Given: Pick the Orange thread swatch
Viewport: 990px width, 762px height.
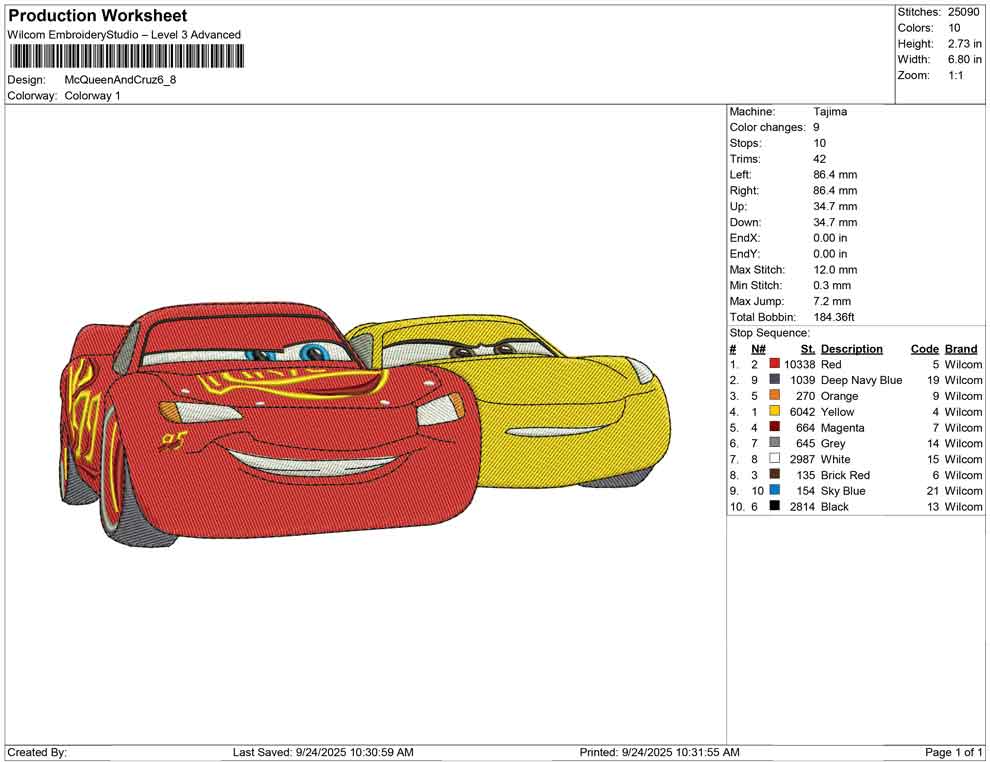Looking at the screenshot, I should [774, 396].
...
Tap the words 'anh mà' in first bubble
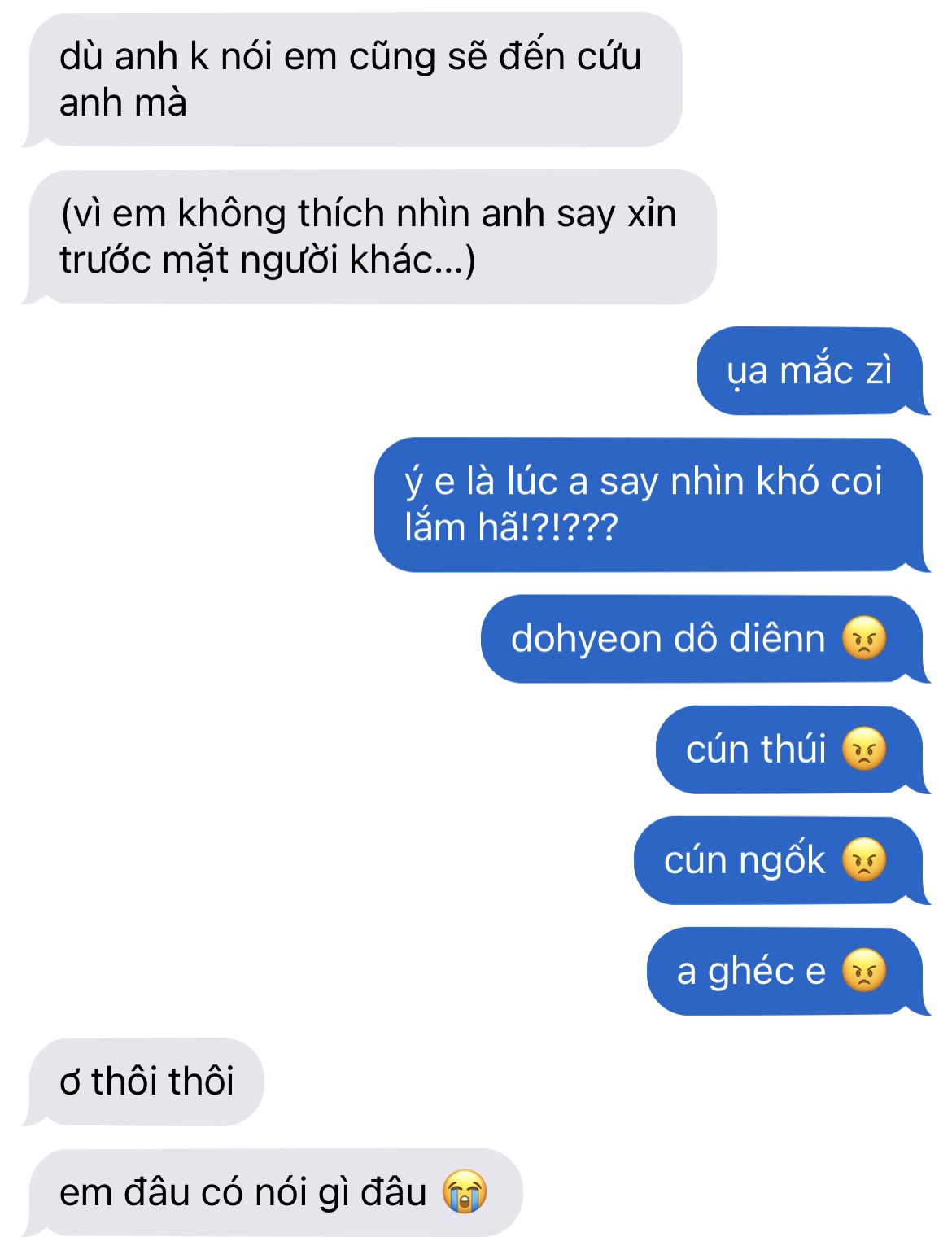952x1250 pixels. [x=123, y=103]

→ **WORK INSTRUCTIONS**:
Could you copy out word for word every row from the line containing "Given: Pick the Orange thread swatch" down to the line containing "Looking at the", leaving out the pictures?

→ **SOLUTION FOR THIS TASK**:
Given: Pick the Orange thread swatch
Viewport: 990px width, 762px height.
Looking at the screenshot, I should [774, 396].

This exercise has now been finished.